▶ DOCUMENT TEXT:
--*--

FOR IMMEDIATE RELEASE
September 13, 2023 4:11 PM
“I am a proud member of the Alphabet Workers Union-CWA, representing over 1,400 workers within Alphabet, Google's parent company. I've driven up to DC from North Carolina to tell lawmakers: when it comes to regulating AI, don’t trust Google, trust Google workers.
I have spent 10 years working as a Google rater and I am one of thousands of invisibilized “ghost workers” who are tasked with rating the quality and accuracy of responses from the Google AI chatbot, Bard. I am paid only $14.50 an hour, even though Google claims that its “extended workforce” earns a minimum of $15.00 an hour. Why? Because Google excludes workers like me from their own minimum standards and benefits. I make less working on Google’s important AI products than my own daughter who works at a fast food restaurant.
The working conditions for AI workers like me are incredibly strenuous. Timing for AI tasks seems to be random. Raters many times are faced with two or three minutes to finish a task that takes 10 minutes to verify accuracy. If we take too long, our account can be locked out for productivity by an AI on the back end—and that means no paid work until that is addressed days or weeks later. We are told we can release under timed tasks, but too many releases can also lead to lock outs by that same automated system. We are not only building AI tools, we’re being managed by AI. Most raters just rate as accurately as possible in the small amount of time we have—but this leaves dangerous gaps that could misinform or mislead users.
Google refuses to acknowledge us and they refuse to sit down at the table with us to talk about our working conditions and the quality of their AI product. This is why I, with the help of fellow union members, wrote a letter to Congress during the first AI hearings earlier in the year.

--*--

Saved data entries

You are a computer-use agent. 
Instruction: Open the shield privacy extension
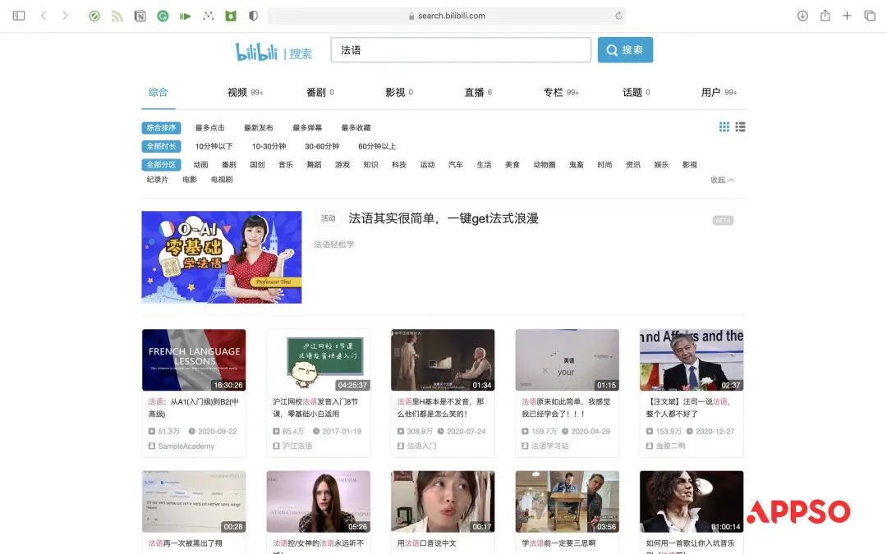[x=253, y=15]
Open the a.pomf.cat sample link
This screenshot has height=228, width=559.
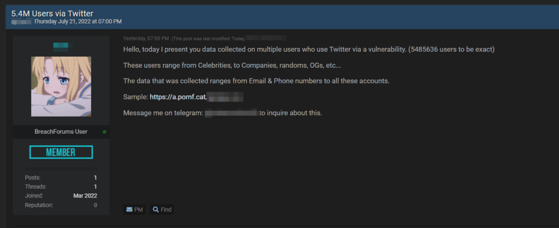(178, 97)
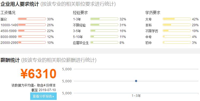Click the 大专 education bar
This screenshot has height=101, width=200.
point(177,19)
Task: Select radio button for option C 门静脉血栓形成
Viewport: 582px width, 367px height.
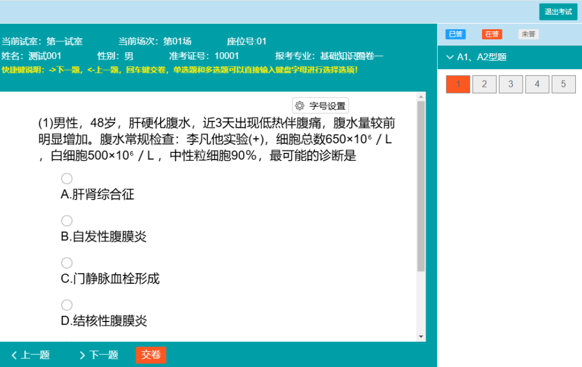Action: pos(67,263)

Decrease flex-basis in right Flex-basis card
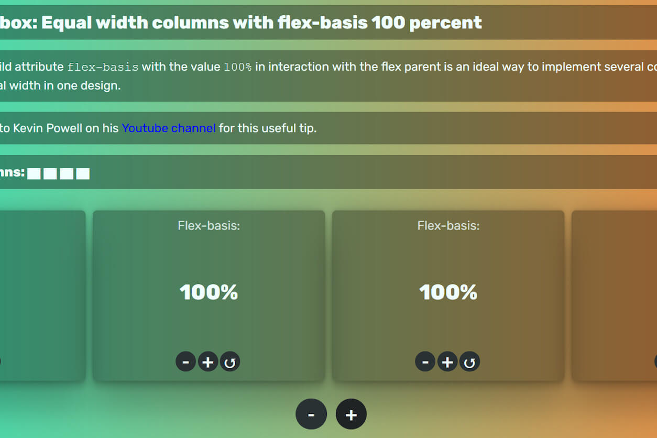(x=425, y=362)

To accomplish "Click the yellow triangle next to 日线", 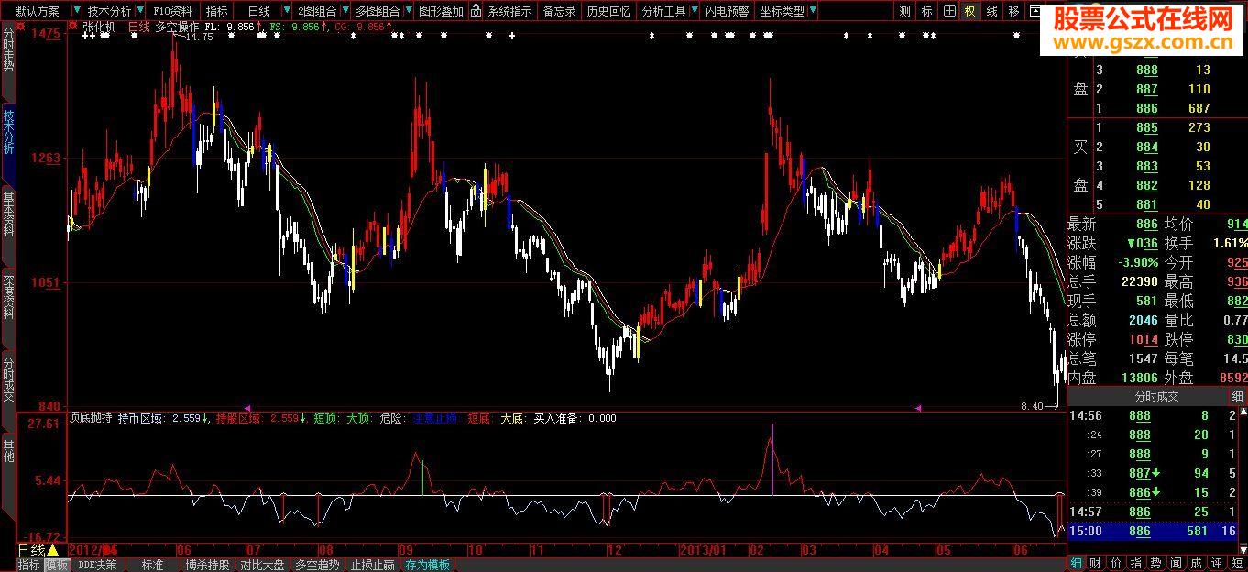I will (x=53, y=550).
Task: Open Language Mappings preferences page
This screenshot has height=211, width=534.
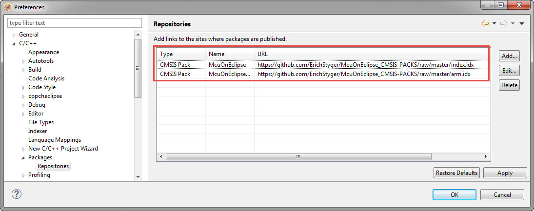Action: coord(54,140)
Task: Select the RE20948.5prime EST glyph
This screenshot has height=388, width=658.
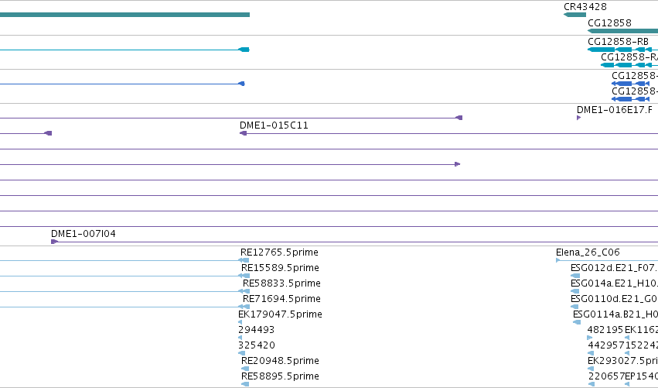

--*--

▶ ACTION ITEM: Reproduce the full press release above, word for word.

▶ WRITTEN REPLY:
FOR IMMEDIATE RELEASE
September 13, 2023 4:11 PM
“I am a proud member of the Alphabet Workers Union-CWA, representing over 1,400 workers within Alphabet, Google's parent company. I've driven up to DC from North Carolina to tell lawmakers: when it comes to regulating AI, don’t trust Google, trust Google workers.
I have spent 10 years working as a Google rater and I am one of thousands of invisibilized “ghost workers” who are tasked with rating the quality and accuracy of responses from the Google AI chatbot, Bard. I am paid only $14.50 an hour, even though Google claims that its “extended workforce” earns a minimum of $15.00 an hour. Why? Because Google excludes workers like me from their own minimum standards and benefits. I make less working on Google’s important AI products than my own daughter who works at a fast food restaurant.
The working conditions for AI workers like me are incredibly strenuous. Timing for AI tasks seems to be random. Raters many times are faced with two or three minutes to finish a task that takes 10 minutes to verify accuracy. If we take too long, our account can be locked out for productivity by an AI on the back end—and that means no paid work until that is addressed days or weeks later. We are told we can release under timed tasks, but too many releases can also lead to lock outs by that same automated system. We are not only building AI tools, we’re being managed by AI. Most raters just rate as accurately as possible in the small amount of time we have—but this leaves dangerous gaps that could misinform or mislead users.
Google refuses to acknowledge us and they refuse to sit down at the table with us to talk about our working conditions and the quality of their AI product. This is why I, with the help of fellow union members, wrote a letter to Congress during the first AI hearings earlier in the year.